> [Extrait proposé]
À "la Dieppoise", d'abord de la sole

La référence est bien évidemment celle du port de Dieppe, un des hauts lieux de la pêche en Normandie. Et avec le temps, cette dernière s’est élargie à toutes les préparations de poissons et de certains coquillages. Mais il semble bien que la « Sole à la dieppoise » soit la mère de tous ces plats si l’on en juge par ce qu’a écrit Alexandre Dumas dans son Grand Dictionnaire de Cuisine : « la meilleure sole est de couleur gris lin : on la trouve dans les eaux de Dieppe ». Le mystère demeure toutefois quant à la création de la recette, d’autant plus qu’il en existe différentes versions : avec des champignons et des huîtres, selon Joseph Favre dans son Dictionnaire universel de la cuisine, (1883), avec des moules et des crevettes selon Auguste Escoffier dans son Guide culinaire (1903). Il en va de même dans le Larousse Gastronomique où, néanmoins, on peut y ajouter des champignons.

Milanaise ou viennoise : du veau pané

Crédits : ALF photo/stock.adobe.comVoilà une escalope milanaise qui donne envie !

Il s’agit toujours d’une escalope de veau panée et poêlée. La milanaise vient évidemment de Milan et l’on en trouve la première trace dans un recueil de recettes datant de 1183. La différence entre les deux réside dans la panure. Selon le Guide culinaire d’Auguste Escoffier : panure « à l’anglaise avec de la mie de pain fine mélangée de Parmesan râpé » pour la milanaise et simple panure à l’anglaise (farine, œuf, chapelure) pour la viennoise. Au XIXème siècle, la paternité de cette recette est l’objet d’âpres disputes entre cuisiniers autrichiens et lombards. La Lombardie (dont la capitale est Milan) avait été donnée à l’Autriche lors du Congrès de Vienne (1814 – 1815), d’où nombre de révoltes et de batailles jusqu’en 1859, date à laquelle les Lombards finirent par se débarrasser de l’Autriche.

La glace dite « Plombières »

Cet entremets aurait été servi à Napoléon III, en 1858, lorsqu’il rencontre Cavour à Plombières-les-Bans, dans les Vosges, pour une négociation diplomatique. Ce n'est pourtant pas l’origine de son nom ! Elle réside en fait dans le moule qui était alors en plomb. Au début du XIXème siècle, Tortoni, glacier-confiseur parisien, servait une glace aux œufs et fruits confits formée dans un tel moule et l’a ainsi nommée.

> [Enregistrements]
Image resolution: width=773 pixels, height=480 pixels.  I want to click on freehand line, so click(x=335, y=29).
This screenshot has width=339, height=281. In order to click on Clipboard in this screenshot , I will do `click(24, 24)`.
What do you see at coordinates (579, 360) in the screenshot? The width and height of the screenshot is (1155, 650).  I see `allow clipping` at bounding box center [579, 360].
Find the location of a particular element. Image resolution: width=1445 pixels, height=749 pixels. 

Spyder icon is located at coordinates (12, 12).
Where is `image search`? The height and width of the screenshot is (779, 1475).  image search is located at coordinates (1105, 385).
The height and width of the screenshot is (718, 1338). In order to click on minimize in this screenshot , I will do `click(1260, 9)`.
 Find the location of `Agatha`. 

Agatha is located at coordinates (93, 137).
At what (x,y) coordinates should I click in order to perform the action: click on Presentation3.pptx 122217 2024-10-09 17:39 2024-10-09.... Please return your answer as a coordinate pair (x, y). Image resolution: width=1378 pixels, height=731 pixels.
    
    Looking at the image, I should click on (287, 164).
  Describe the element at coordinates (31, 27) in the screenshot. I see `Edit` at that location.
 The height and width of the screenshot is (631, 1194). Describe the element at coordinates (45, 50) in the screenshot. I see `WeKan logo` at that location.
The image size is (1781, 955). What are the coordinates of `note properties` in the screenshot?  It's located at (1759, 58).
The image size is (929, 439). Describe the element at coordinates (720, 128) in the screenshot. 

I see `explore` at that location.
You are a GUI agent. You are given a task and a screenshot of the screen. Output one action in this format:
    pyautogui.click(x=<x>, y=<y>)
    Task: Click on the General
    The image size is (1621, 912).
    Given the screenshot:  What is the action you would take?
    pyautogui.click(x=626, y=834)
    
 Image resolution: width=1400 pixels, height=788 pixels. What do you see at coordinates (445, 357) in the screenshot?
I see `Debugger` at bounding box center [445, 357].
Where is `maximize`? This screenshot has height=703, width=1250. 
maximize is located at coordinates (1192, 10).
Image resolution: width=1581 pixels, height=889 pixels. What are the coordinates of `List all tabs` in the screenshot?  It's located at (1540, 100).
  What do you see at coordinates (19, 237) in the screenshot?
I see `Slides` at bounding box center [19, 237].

> [Consigne] D'après l'extrait proposé, pourquoi la glace porte-t-elle le nom de « Plombières » ? Répondez en une à trois phrases.

> [Réponse] Son nom ne vient pas du fait qu'elle aurait été servie à Napoléon III en 1858 lors de sa rencontre avec Cavour. Il vient du moule dans lequel on la formait, qui était alors en plomb. Au début du XIXe siècle, le glacier-confiseur parisien Tortoni servait une glace aux œufs et aux fruits confits formée dans un tel moule et l'a nommée ainsi.